You never forget how to ride a bike. But, you may forget that, after a long bike-riding hiatus, a whole day of riding is going to take its toll on your ass.
My sore butt is the result of a day of cycling around the town of Ershui here in Taiwan. Thought I’m not, by any means, in capable of sitting down, I’m currently considering skipping a second day of cycling in the nearby town of Jiji. Getting back on a bike seat, makes my bum unhappy. I’m not sure what I might do as an alternative, but I was scheduled to go back to Taipei later in the day, so I might head that way a little earlier than planned.
Despite a sore behind, the day was a good one. Without any problems, I made my way to Ershui from Changhua. As I exited the station, I had the good fortune to cross paths with the owner of a bike rental shop recommended by the good folks at Lonely Planet. They suggested that the place may not be open and they were correct, but as I was checking out the store, she walked past and said hello. At which point, I jumped on the chance to ask about renting a bike somewhere in town. She said she was the owner of the shop and could rent me one even though they were closed.

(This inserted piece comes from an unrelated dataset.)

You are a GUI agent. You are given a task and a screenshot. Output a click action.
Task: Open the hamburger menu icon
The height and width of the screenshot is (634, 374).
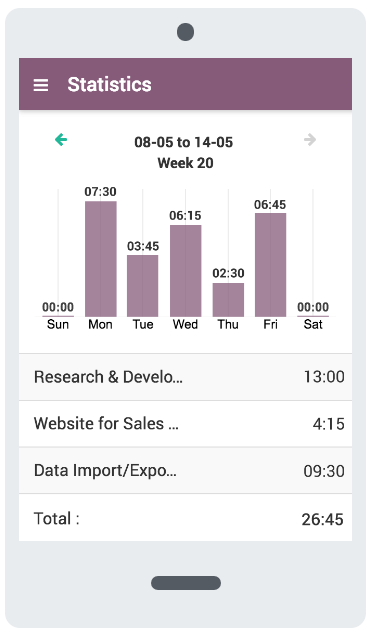coord(41,85)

And with that, I peddled off and reveled in the joy of once again peddling through rural Asia. I had so many good days of wandering on two wheels through the countryside surrounding Ichinoseki in Japan that I was thrilled to be gliding along similar roads. A pagoda here, a temple there and I was having a great time. The most obvious difference between these roads near Ershui and the Iwate landscape is the vegetation. Tawiwan is much more lush than that northern Japanese prefecture and I’m pretty sure the palm trees here wouldn’t last a single winter in Ichinoseki.

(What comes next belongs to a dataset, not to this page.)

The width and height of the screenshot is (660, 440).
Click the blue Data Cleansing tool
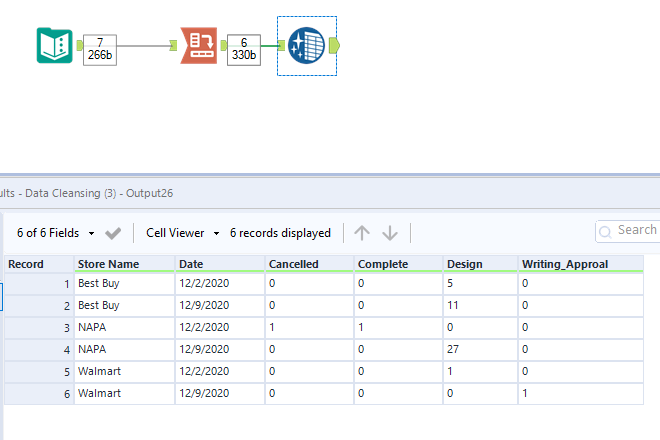pos(304,46)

I managed to get myself lost more than once and often found myself trying to ascend hills that my wee bike and my out-of-shape legs couldn’t quite handle. That just meant more for me to explore.

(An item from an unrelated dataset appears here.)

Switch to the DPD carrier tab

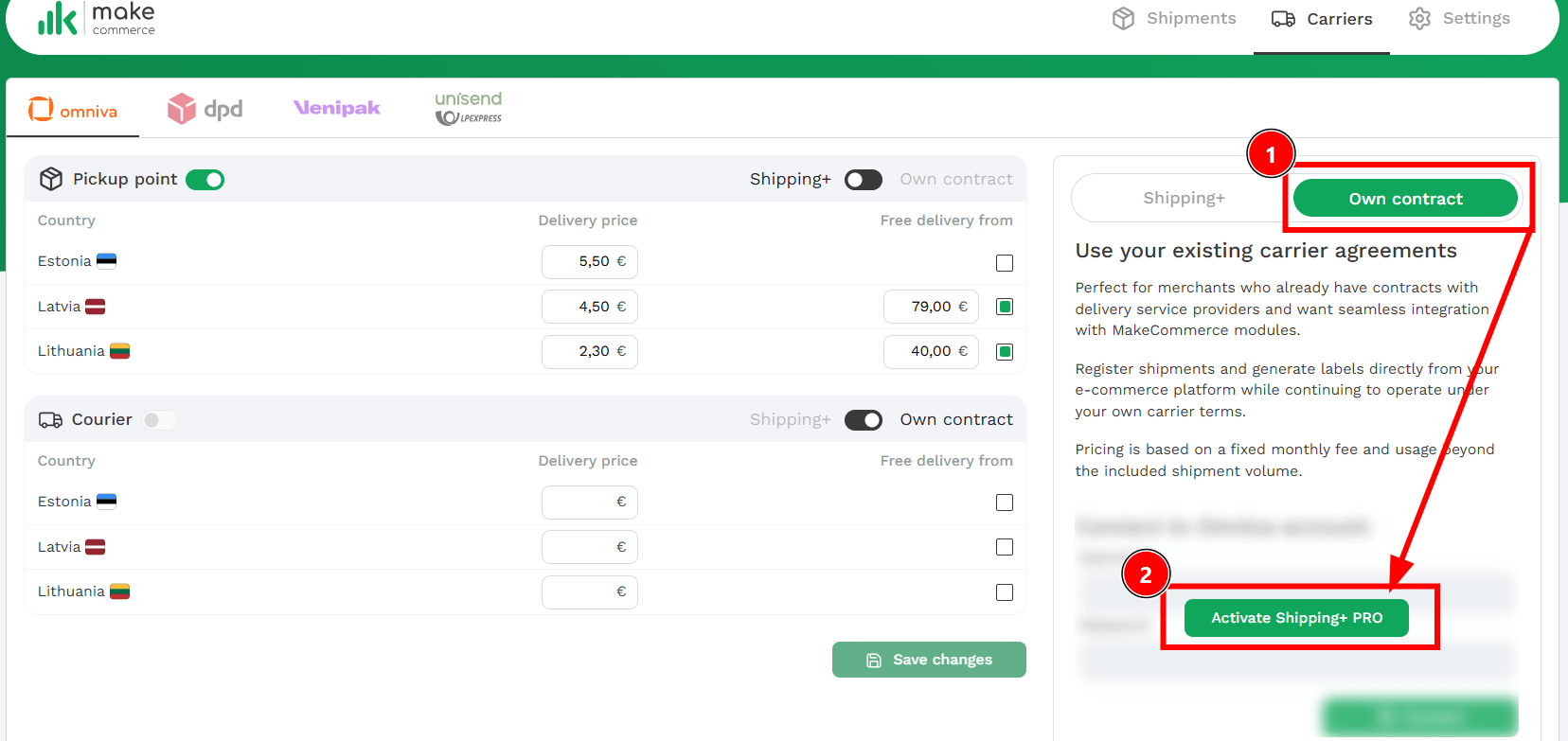click(x=205, y=110)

I stopped for a quick bite of roadside noodles and when I insisted that I didn’t want any meat with my meal, the woman serving me looked at me like I was insane. At least she understood. In Japan, she might have just thrown some pork on top of my meal anyway. Here, no pig products went to waste and I devoured my first real meal of the day midway through the afternoon.
After my lunch, I headed up to visit a monkey preservation area. Signs warned not to feed the monkeys, but there was one man in particular who had come to the area explicitly for the purpose of feeding them. He had driven his scooter up into the forest and endlessly pulled fruits and vegetables out from the scooter’s hold to feed the greedy primates. They were veritable pets to this old man and they vocally jockeyed for prime fruit picking position.
After watching the macaques frolic, fight and f… um, copulate, I headed back into town to return my bike. I then boarded the Jiji Small Rail line and headed over to Shuili to spend the night. The hotels here were cheaper than at Jiji, so I’ve decided to stay here even though Jiji is the location of another bike path that may be calling my name. But, like I’ve said, my butt may not be up for the challenge. So, who knows what tomorrow will bring.